The World Housing Inequality Database (WHID) is a cross-country harmonized database with housing inequality estimates available at different levels of aggregation. All estimates are constructed using high-quality administrative data based on the universe of properties in a given country.
WHID estimates are publicly available.
The first version of the database includes the following countries: United States, Belgium, and Spain.
Giovanni Paolo Mariani (ULB) is a co-founder and collaborator in this project.
I gratefully acknowledge funding and logistic support from the Fonds Thiepolam (Fondation ULB).
Update (April 2025):
The data for Belgium is already publicly available here.
See this paper for details about the Belgian data.
Update (October 2025):
The data for Spain is ready and available here.
See this paper for details about the Spanish data.
Update (December 2025):
The data for the United States is ready and available here.
See this paper for details about the Spanish data.
The WHID will be hosted in this URL: www.worldhousingdata.com (the link will become active in early January).

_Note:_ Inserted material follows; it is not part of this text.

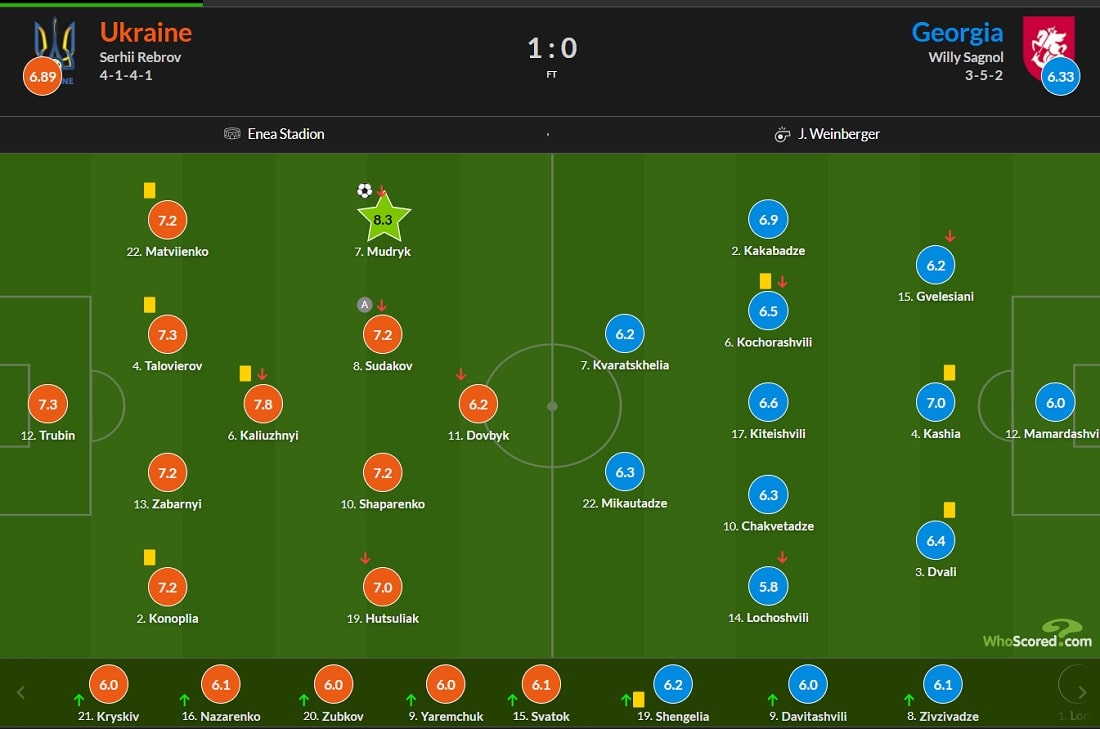1100x729 pixels.
Task: Open Kaliuzhnyi's player name label
Action: coord(263,436)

Housing is critical to understanding wealth, income, and consumption inequality. Also inequality in opportunities. Housing is the most important and evenly distributed asset throughout the income or wealth distribution. It is, therefore, crucial to understand wealth inequality. According to OECD estimates, housing consumption accounts for 10 to 30% of household consumption in OECD countries. It is, therefore, crucial to understand income and consumption inequality. Finally, owning or renting a house in a neighborhood is the only way to benefit from (or be harmed by) neighborhood effects, impacting outcomes as vital as social mobility. As the "door of entry to neighborhoods," housing is critical to understanding inequality in opportunities.
Cross-country comparability. Compared to other data sources, cadastral data is relatively homogeneous across (at least Western) countries. That translates into high cross-country comparability.
Administrative boundaries are not problematic. Cadastral data is typically geolocated, which implies that arbitrary or changing administrative boundaries do not pose a problem in analyzing the data at any desired level of aggregation.
Top coding is not a problem. Cadastral data typically includes information on the universe of real estate in a given location. Therefore, censoring at the top is not a problem, and imputation methods are less often required.
Analysis over time. Because the year of construction is a variable typically included in cadastres, it is possible to construct a panel of real estate at any level of aggregation at any point in time, with caveats.